In May 2025, the PCI SSC announced the publication of a list of entities that meet the PCI PIN standard. This listing – unlike the previous listings that were managed by the payment brands themselves, as was the case with VISA PIN – will be managed directly by the PCI SSC and will serve as a reference to validate whether an entity complies with the standard. Here we tell you the details.
Since the closure of the program PIN VISA in October 2023, the standard PCI PIN had been left in an "orphan" state, since the entities concerned had to continue to comply with the controls of the standard that applied to them, but the final reports (RoC / AoC) were not sent to the brands (as is usually done with the reports of standards that have associated a compliance program managed by payment brands), which was interpreted at the time as an announcement of the obsolescence of PCI PIN.
However, in May 2025 the PCI SSC resumed the reins of PCI PIN compliance management by announcing the creation of a list of vendors validated in PCI PIN:
PCI PIN Service Provider List: https://www.pcisecuritystandards.org/assessors_and_solutions/pin-service-providers/
It is a voluntary list (being on that list does not imply an obligation or affect compliance) that requires the payment of specific fees.
The added value of this listing is that the PCI SSC will review and validate the document Attestation of Compliance (AoC) of the entity, will also sign the AoC and publish the entry of the entity in the list of validated suppliers, upon payment of some fees already established:

Rates for the PCI PIN listing of the PCI SSC (cut to May 2025)
Process to enter the list of validated entities in PCI PIN
As indicated above, being on this list is not mandatory. However, if an entity wants to appear in this listing it must follow these steps:
-  Once the PCI PIN compliance assessment has been completed and the reports related to the entity have been delivered by the qualified PCI PIN advisor (Qualified PIN Assessor – QPA), the institution you can register on the PCI SSC website to apply for entry on the list or you can ask your QPA company to do so on your behalf.
- Once registered, the entity must accept the clauses described in the document Payment Card Industry PIN Service Provider Release Agreement (included in the PCI PIN registration form) and send the Attestation of Compliance (AoC) related.
- When the registration is done, it is necessary to pay the rates established.

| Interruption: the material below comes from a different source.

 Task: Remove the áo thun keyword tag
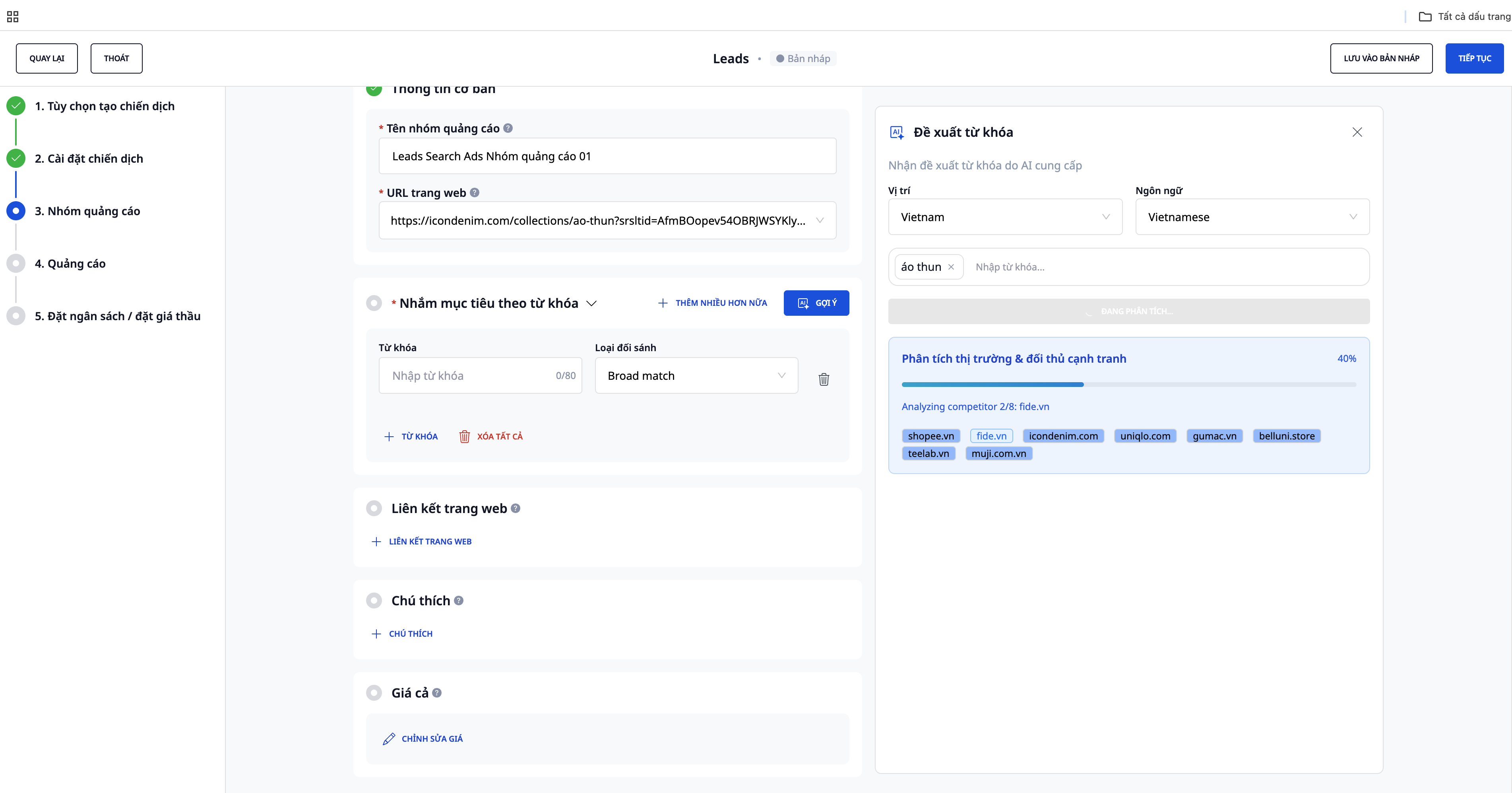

- Once the payment is received, the PCI SSC proceeds with the review of the AoC and – if all is well – digitally signs the AoC.
- Having done this, the PCI SSC adds an entry in the list of suppliers validated in PCI PIN. The validity of this entry shall be 24 months, after which the process shall be restarted from point 3.

PCI SSC signature field in the new PCI PIN AoC
Additional topics to consider
As part of this process it is important to keep in mind the following topics:
- During the registration process, the PCI SSC does not review the content of the Report on Compliance (RoC) does not evaluate the work of the QPA. In fact, the RoC does not need to be shared with the PCI SSC.
- The PCI SSC will review the Attestation of Compliance (AoC) to confirm its completeness.
- Institutions may demonstrate compliance simply by being listed, as this process implies that the PCI SSC has previously reviewed its AoC.
- The validity of the entry in this list is 24 months (two years). Once this time has elapsed, the AoC must be returned to the PCI SSC and the associated fees paid.
- When the expiration date of a listed entity has passed, its expiration date will appear in color orange up to 90 calendar days. When the expiration date has exceeded 90 calendar days, the date will appear in color red to indicate that the institution has not been revalidated before its expiry.
- Due to the inclusion of a new field for the signature of the PCI SSC, the AoC of PCI PIN has undergone modifications, so it is advisable to always use the latest version that can be downloaded in the section Document Library from the PCI SSC website. The same happened with the document Qualified PIN Assessor (QPA) Program Guide.
Finally, it is important to keep in mind that the PCI PIN standard will be replaced in the medium term by the PCI PIN standard. Key Management Operations (KMO) – as announced in the PCI SSC event in Barcelona in 2024 – so this list is very likely to be complemented by entities that comply with KMO in the future. We'll keep you posted.